Art in a bowl of glass

November 19, 2010 04:32 pm | Updated 04:32 pm IST

REFLECTIONS: Artist Sisir Sahana gives the finishing touches to one of his glass sculptures. Photo: K. Ramesh Babu

REFLECTIONS: Artist Sisir Sahana gives the finishing touches to one of his glass sculptures. Photo: K. Ramesh Babu

“Do you go to gym regularly?” That's the question you cannot but ask Sisir Sahana as he lifts a big heavy red block of glass that looks like a bull.

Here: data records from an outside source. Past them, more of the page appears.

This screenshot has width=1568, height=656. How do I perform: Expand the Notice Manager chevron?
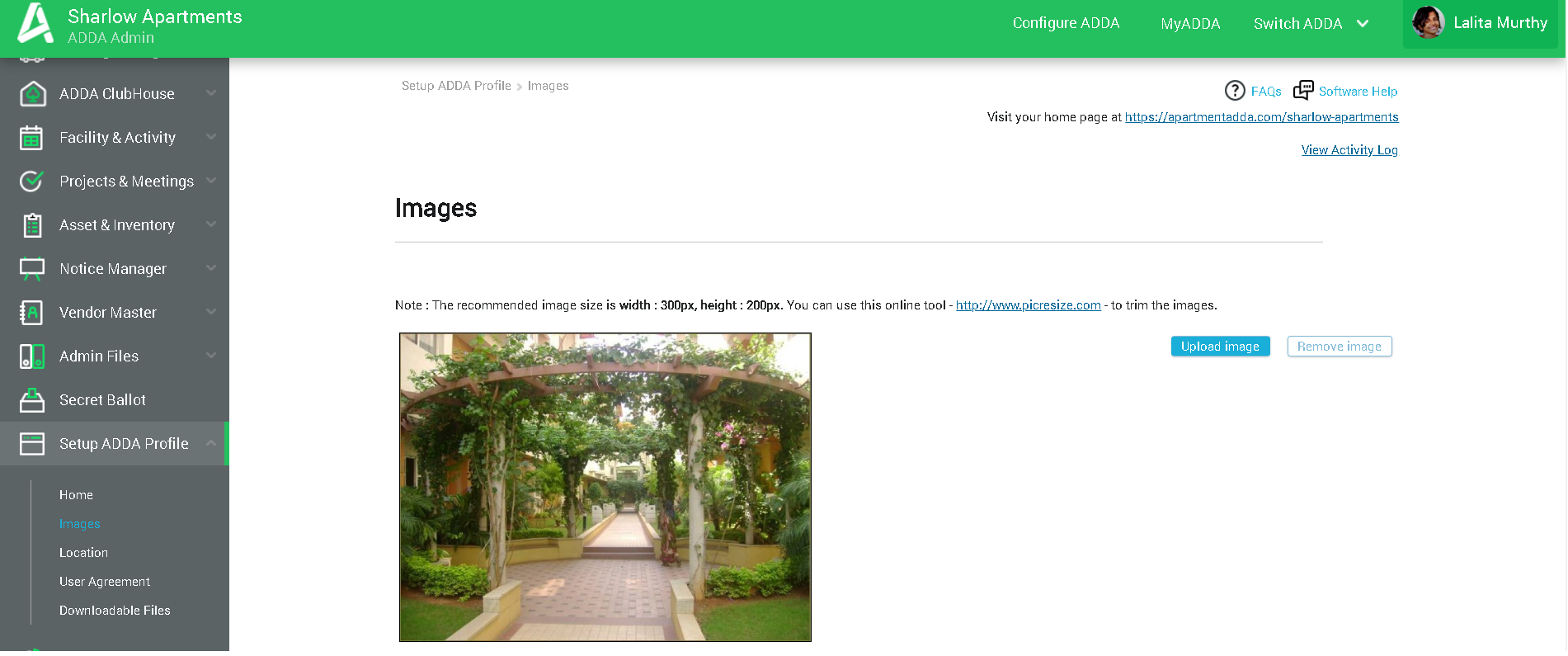coord(211,268)
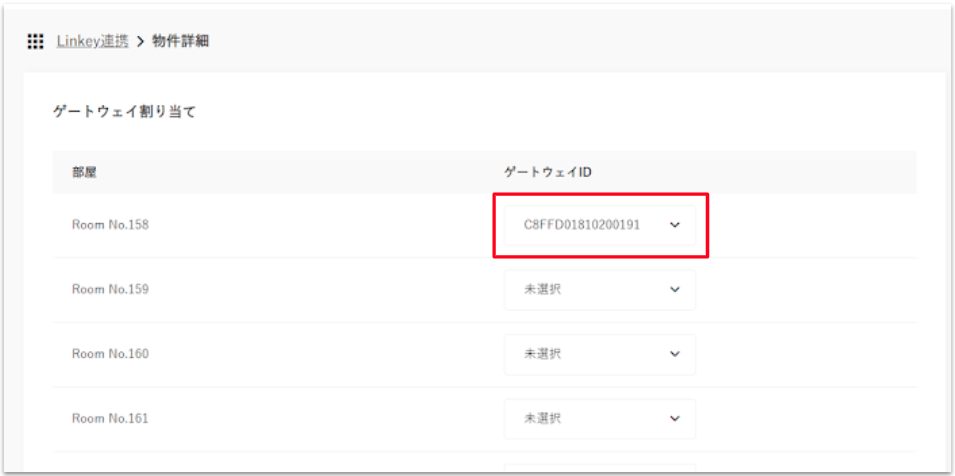
Task: Expand Room No.159's dropdown using its chevron arrow
Action: [x=674, y=290]
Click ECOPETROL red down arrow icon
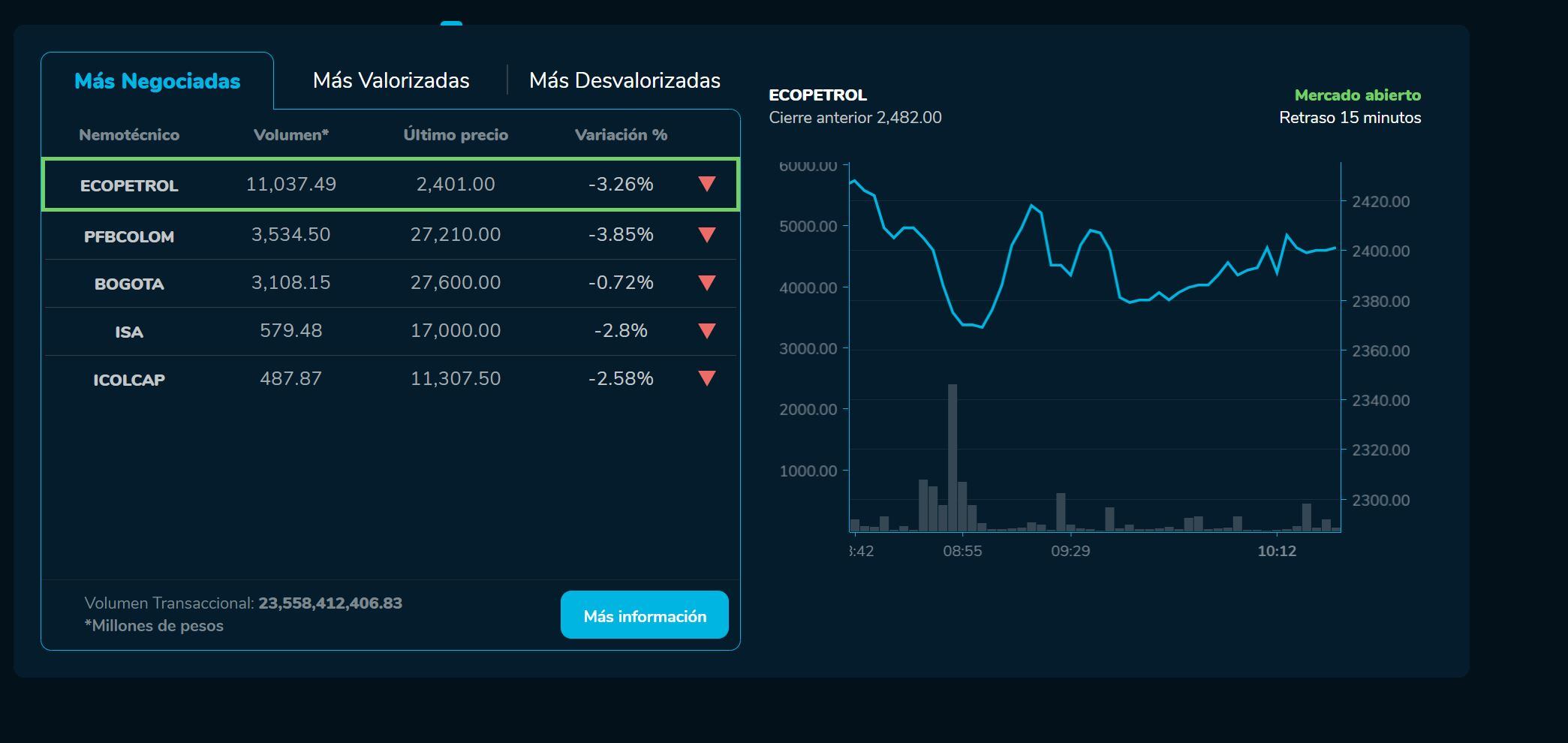The image size is (1568, 743). [x=706, y=184]
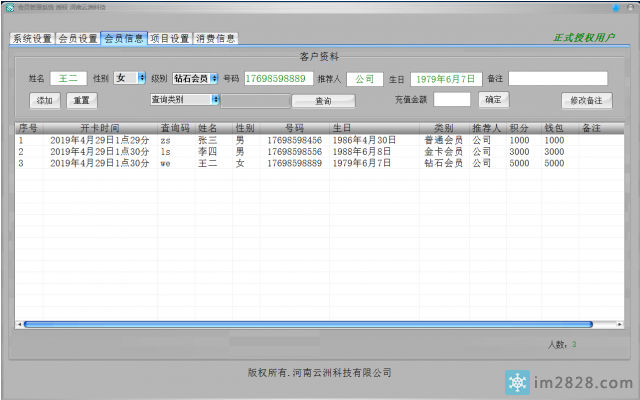This screenshot has height=400, width=640.
Task: Select the row for member 李四
Action: (207, 152)
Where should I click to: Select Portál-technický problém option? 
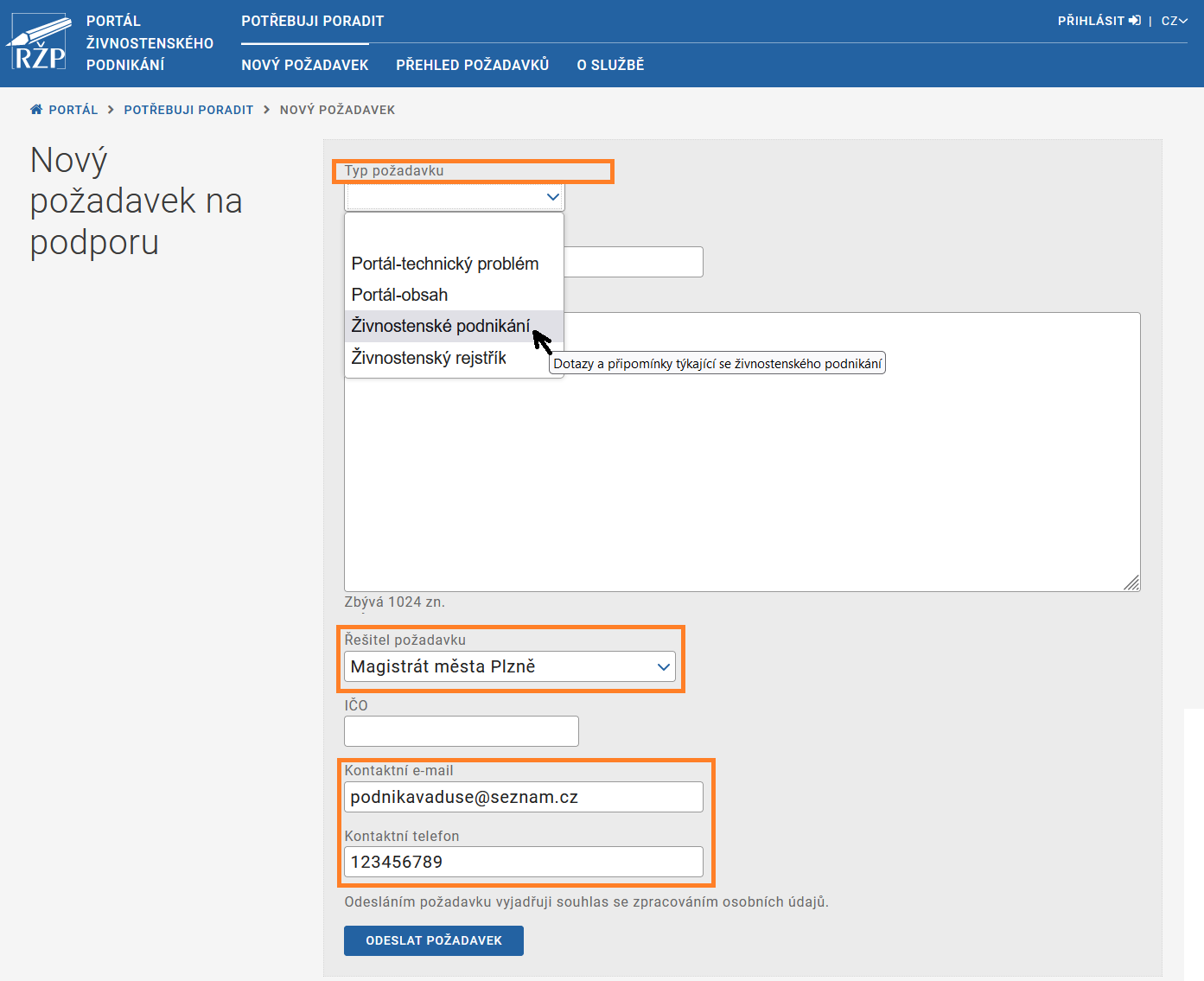pyautogui.click(x=444, y=264)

“No, but I can do this just as a mother can lift and cradle her child even when the child is four years old and weighs more than 20 kilogrammes,” grunts Sisir Sahana as he heaves and adjusts the glass sculpture against the winter sunlight in his Banjara Hills studio. “It comes with practice and with love,” he says in a studio which looks less like an artist's workplace and more like brick kiln. Outside the studio is a small electricity-fired furnace. Wearing a yellow striped kurta, a bouffant hairstyle, restless fingers, expansive gestures, Sisir Sahana looks like an artist. Hear him talk animatedly with the burr and cadences of Bengali and his passion for art comes through. See the curvy glass sculptures at various exhibitions, with an intricate play of light and shade with colour and you can grasp the fact that Sisir is trying to do something different. Step inside the studio and you realise his creativity is not as easy as picking up a paper, a pot of colour and a paint brush. “I mix this silica, soda, borax and other chemicals to make transparent glass, then the molten glass is poured here,” he points to the box of wet sand. He shows a pencil sketch on a paper and using a spoon he scoops and shapes the sand into the image of Ganesha. “This is a flipped image and it takes years of practice to get it right,” says Sisir who began his tryst with glass at Santiniketan under masters like K.G. Subramanyan, Suhas Roy and Jogen Chowdhary. The molten glass in a mould is then transferred to an annealing furnace where it cools over five days before Sisir gets to work on it with glass grinder and pots of colours.

“I wanted to do something different. I wanted a new dimension for my creativity,” he says sipping a cappuccino at a multiplex.

Sisir came to Hyderabad as a painting teacher in Hyderabad Public School and stayed on in the city. “The earliest image that I have about painting is the one which I did of rain near our house in Mangalpur (in Bankura district of West Bengal). But that was not the first time I drew something. I was always drawing. Even when I went to Mangalpur Primary School the white pages of my maths notebook invited me to draw. It was madness,” remembers Sisir about a time when his family, including his father, were dead against his taking up drawing as a career. A little older, Sisir one day ran away from home to Calcutta thinking he will be able to do something only to return sheepishly the next day. “But my brother realised the seriousness of my pursuit and he got me admitted to the Burdwan Art School run by Samar Mukherjee. It was Samar who financially supported me at the Santiniketan,” remembers Sisir about his struggle to pursue art.

The same rebellious spirit imbues his conversation as Sisir raves and rants about Indian art. “A few days back I was at the Smithsonian and I discovered that the works of most Indian artists are reproductions. If the concept is borrowed, what is yours? Where is your creativity? I think that is the reason why Indian art is not prized very highly. Except for the works of a few well-known artists, Indian art is still a riddle abroad,” says Sisir.

Isn't working on glass more technique and less art? “Sometimes I get angry and want to stop doing it but once I finish a piece the satisfaction I get is immense and that keeps me going,” says Sisir as his supplier calls. “The oven could not be fired today as I didn't want to take chances. I have only 50 gm fluorspar and 50 gm antimony,” he tells the supplier.

“Some nights I wake up with a sweat when I cannot get ideas. I feel empty. A lot of people who come to see paintings and sculptures feel it is no big deal to do this but they don't know the torment when we run out of ideas. Sometimes it acts as a powerful jerk to discover and find something new. Real art cannot come out of a life in total comfort. Art is an expression of inner self and not that of creature comforts,” he says.

A creatively restless soul, Sisir has also made two films: an autobiographical tale called Prithvi and another Maati-o-Manush which attacks the fanaticism and blind faith in villages.

“Who knows, I might give up doing what I am doing and focus only on movies,” says Sisir Sahana winding up the conversation.